Two broader points I’d like to make briefly in closing. First, a number of the more coherent responses Hyman quotes suggest that unmanned drones are just like cameras at banks and airports. Not true. The unmanned drones are not location specific; they are group specific. They are deployed against certain groups of people that the government believes need to be spied on. In the example Hyman cites, the authorities decided that a group of 8,000 motorcycle enthusiasts were automatically suspect simply by nature of who they were. It’s this preemptive supposition of guilt that pushes the use of unmanned spy planes into the realm of a violation of Constitutional rights. Cameras placed at banks and airports are there not because they assume that people using these facilities are criminals; they are there because it is assumed that people with criminal intent would be likely to seek out such locations for unlawful activities. The unmanned spy planes target people because of who they are. That makes a world of difference.
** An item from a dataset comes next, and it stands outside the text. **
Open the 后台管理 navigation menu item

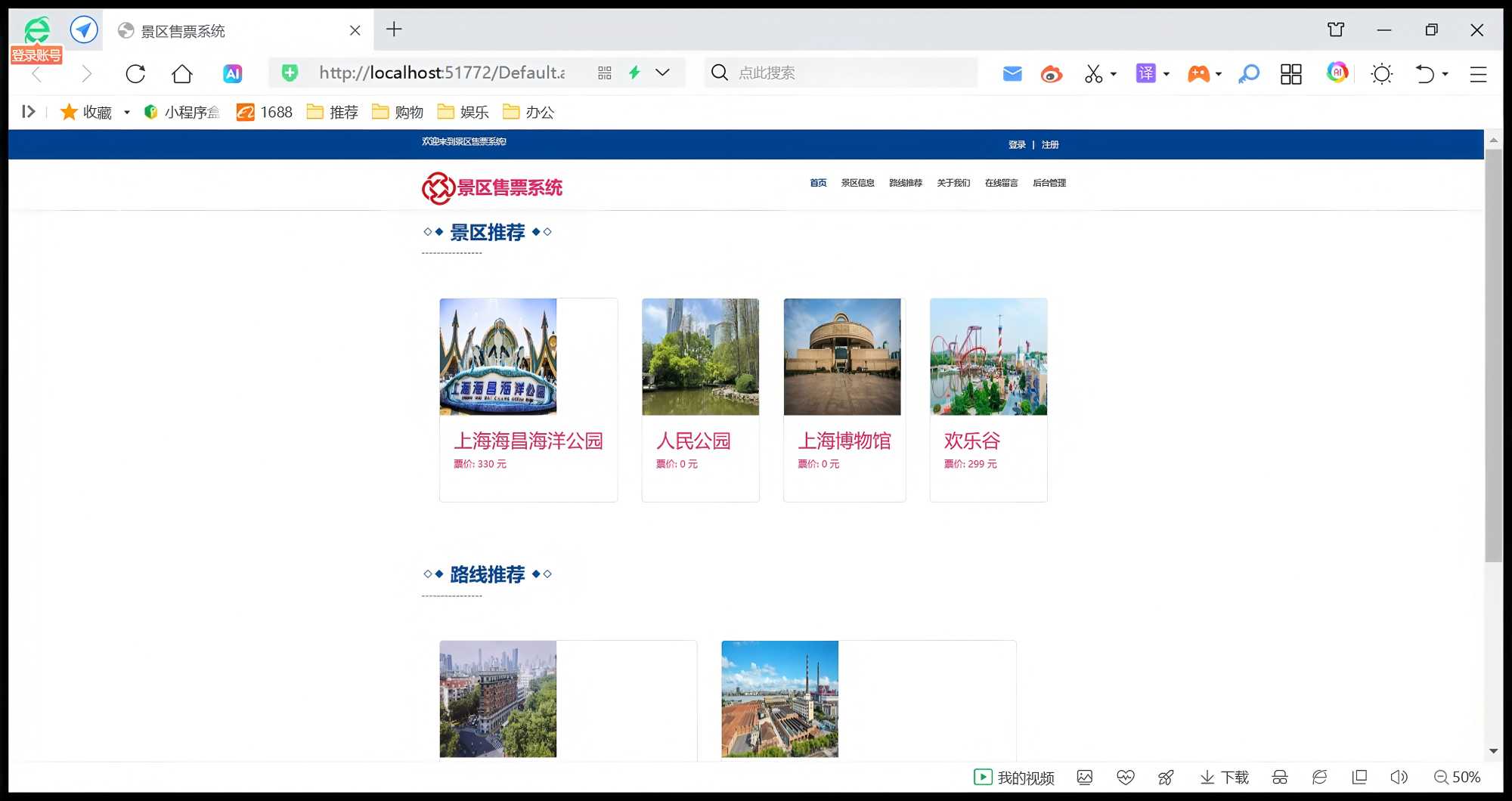coord(1049,183)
The fact that the example involved the use of a spy drone by Maryland state authorities is also telling. As with the recent commentary about the Maryland government and Walmart a few days ago, this edition of “The Point” betrays its geographical bias. Hyman again uses his access to national airwaves (his “sully pulpit”) to yammer about issues that are essentially his own local concerns. True, both the Walmart and spy plane issues have far-reaching consequences, but it would be so much better if local news stations could have local commentators discussing these issues from a local level. For example, in the Sinclair market in which I live, there’s currently a debate in our community about the possibility of a new Walmart being built. It would be a much more productive use of our airwaves to have a local voice (or two) offer opinions on the relative merits of Walmart from the perspective of our own community rather than allowing a pontificating blowhard half a continent away to use airtime on our station to offer cover to a political ally of his corporation.
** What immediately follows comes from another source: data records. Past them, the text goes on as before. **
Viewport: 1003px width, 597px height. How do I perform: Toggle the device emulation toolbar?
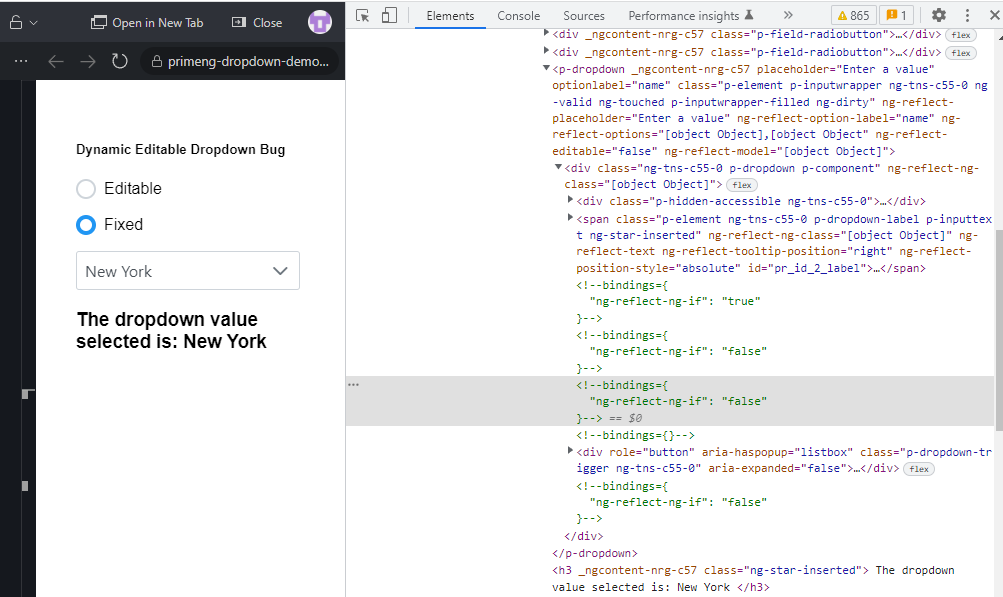tap(390, 16)
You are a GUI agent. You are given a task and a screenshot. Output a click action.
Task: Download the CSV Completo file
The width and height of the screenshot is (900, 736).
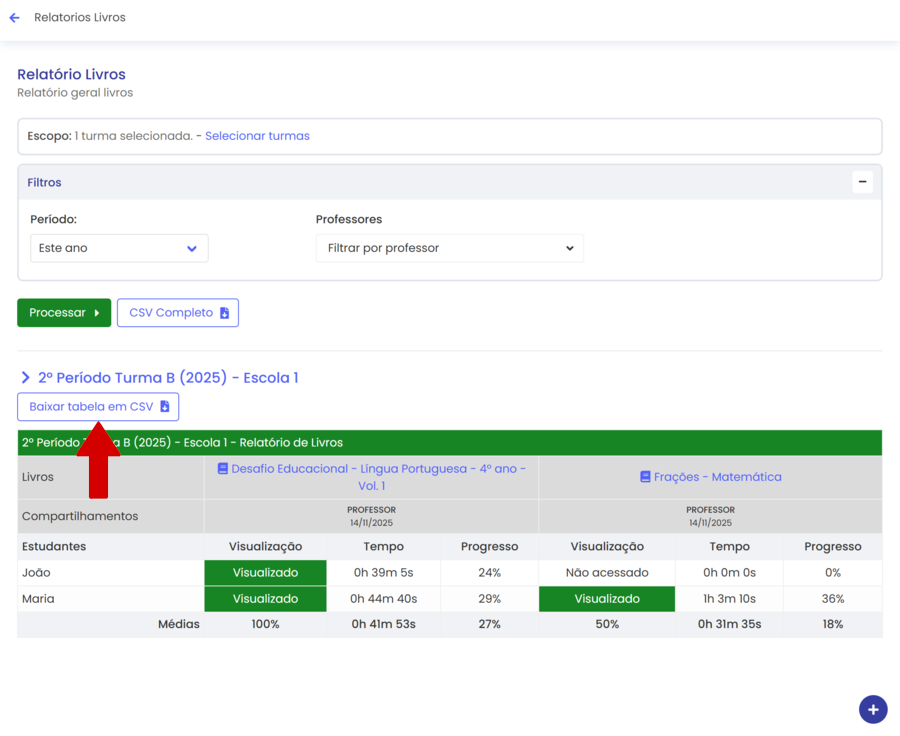coord(177,313)
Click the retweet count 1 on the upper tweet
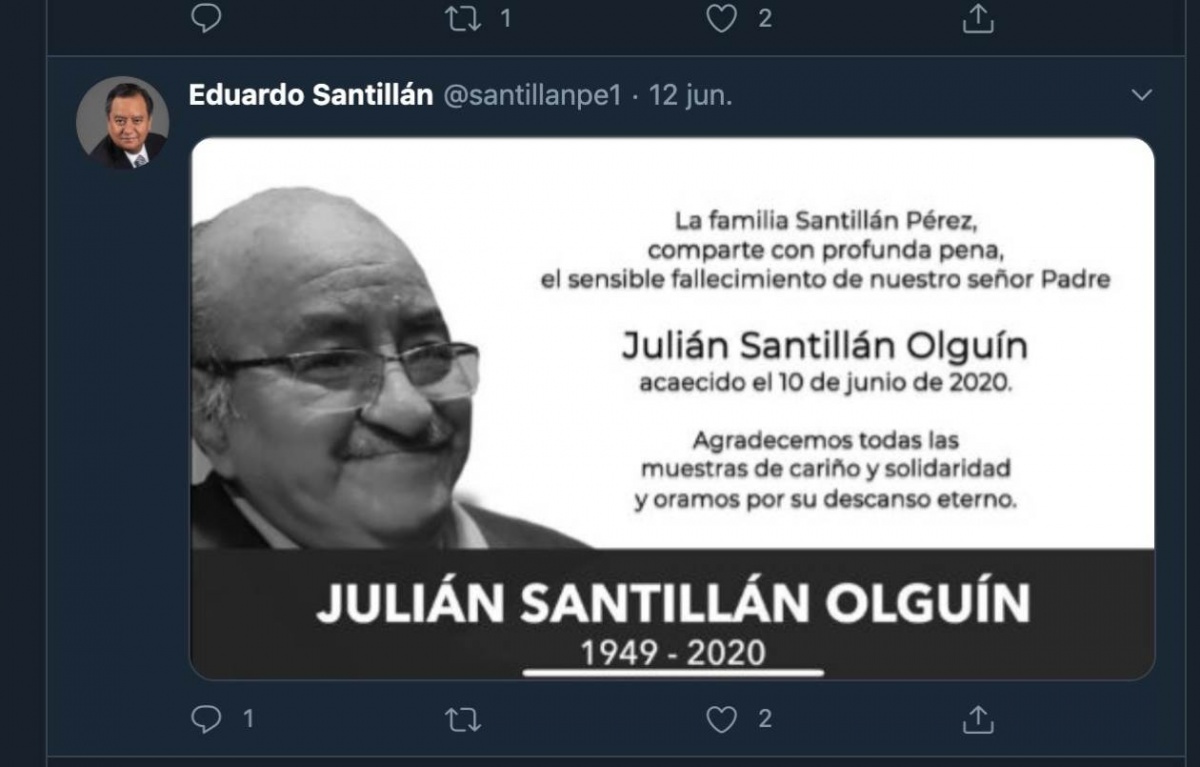 pos(506,18)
If we don’t insist on local content from our local stations using our local airwaves, we’re in danger of having this Chernobyl of ignorance in Baltimore mutate us all into “L.D. from Millersville.”

The horror . . . the horror.

And that’s The Counterpoint.


At 9:55 PM, Anonymous Anonymous said...

Dear Ted,

Thank you for your insightful and humorous take on an otherwise dreadful topic: the Hymanization, Quaylification? Dumbdeedumdumdum? of our airwaves.
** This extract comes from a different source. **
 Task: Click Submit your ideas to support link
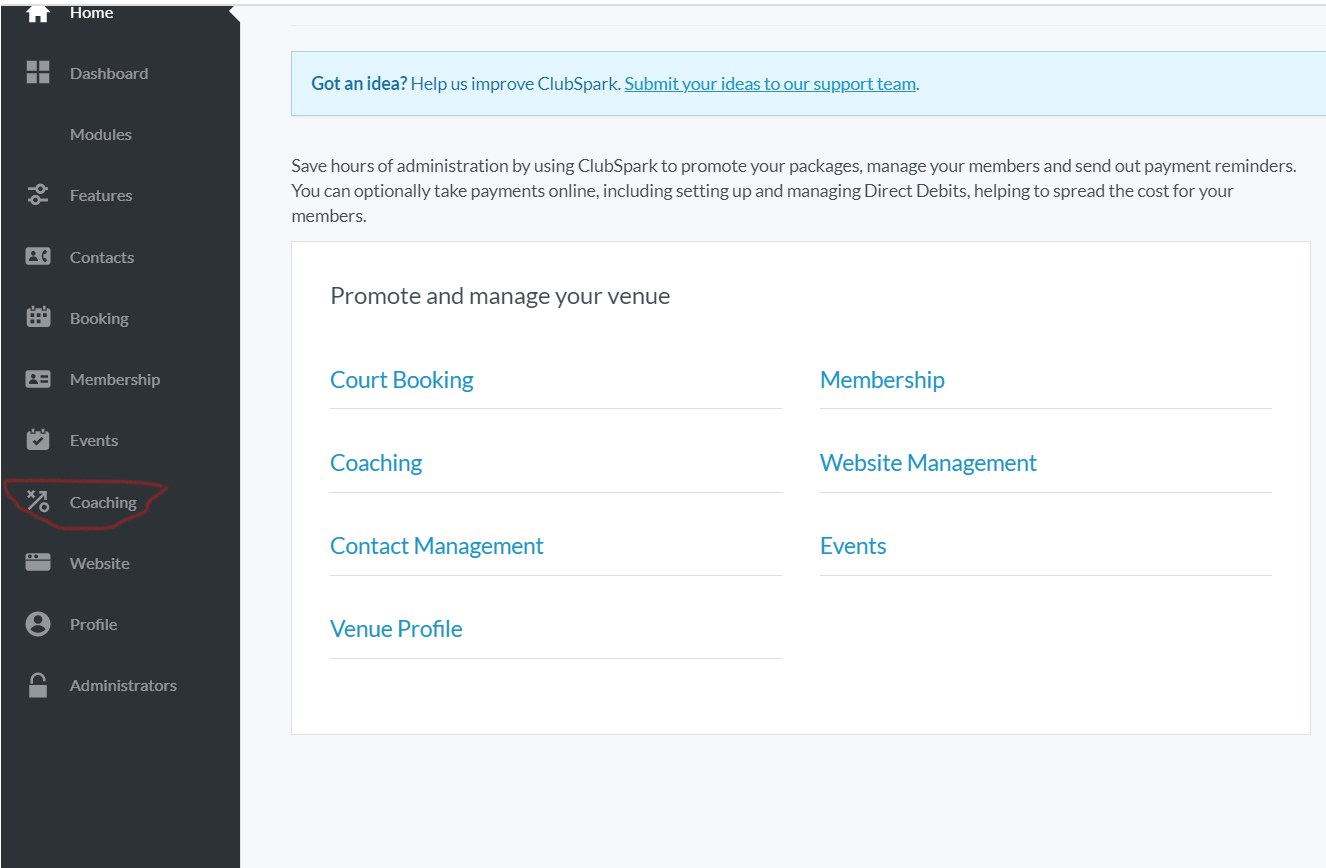(770, 84)
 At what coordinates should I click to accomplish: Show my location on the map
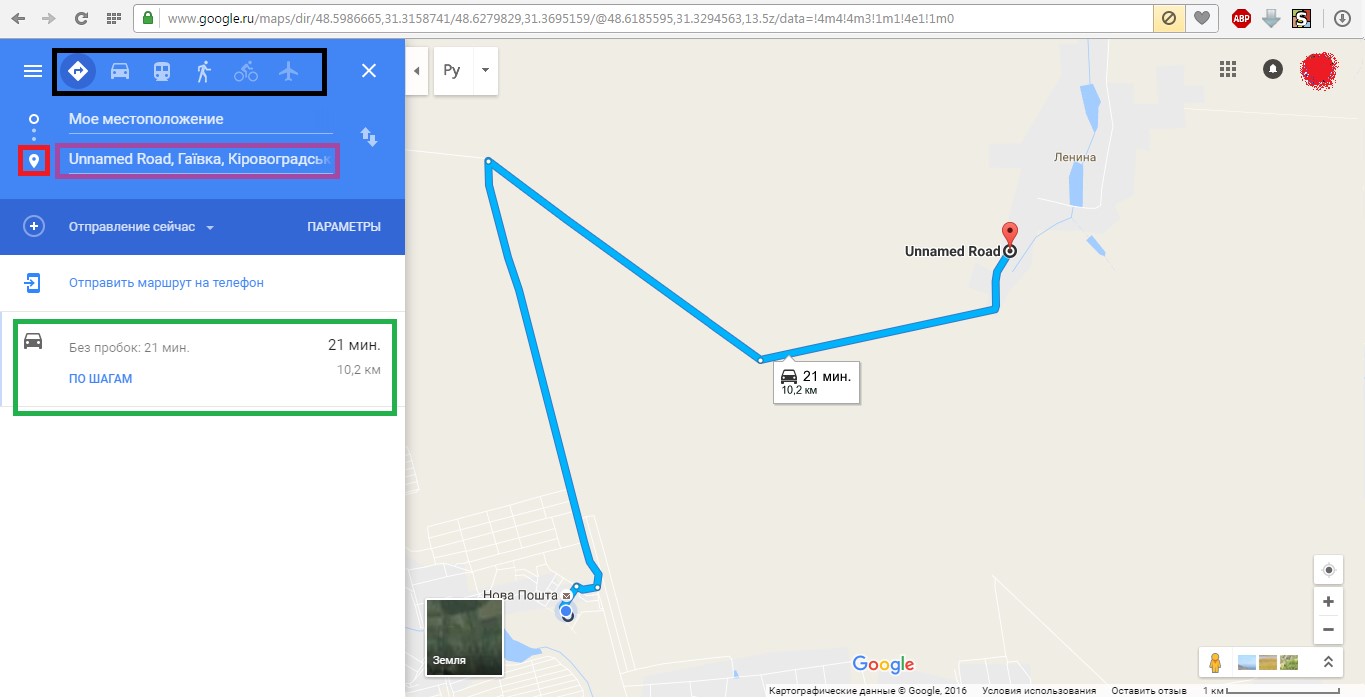click(x=1329, y=570)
I hope ol' Mark secretly reads your musings, perhaps while under his blanky.



At 8:16 AM, Anonymous Anonymous said...


I wonder about the following:

What if the "8,000 motorcycle enthusiasts" in question were Rolling Thunder (see website: http://www.rollingthunder1.com/) who ride to publicize the POW/MIA issue? In fact, on that website there's a link to one of Hyman's pet issues, the POW Scott "Spike" Speicher. Do you think Mark would be enthusiastic about having Big Brother hover over Our Brave Service Men & Women?

As for the Ehrlich-Hyman connection, see my comment for the 5/19 post. Ehrlich and Hyman are buds from the old days, before Ehrlich became Maryland's governor, and still keep in touch.


At 3:38 PM, Anonymous Anonymous said...

The real horror is that the continuous flow of mindless right-wing rhetoric oozing from Hyman and his Neo-Fascist cohorts, is creating an army of brain-dead idiots like George in Portland and L.D. in Millersville, who are all too ready to give up their personal freedoms for a false sense of security, and end up with neither freedom nor security for not just them, but for all of us.
Thanks Ted, and keep bustin' Hyman!
Mike B. in SC

At 8:35 PM, Anonymous Anonymous said...

Excellent point, P.D.D. (P-Diddy?) about both the motorcycle gathering and the Ehrlich connection. The quid pro quo of donations for lobbying is I think more damning ethically speaking, but the Hyman-Ehrlich connection from way back when is certainly damning in it's own right. Good catch!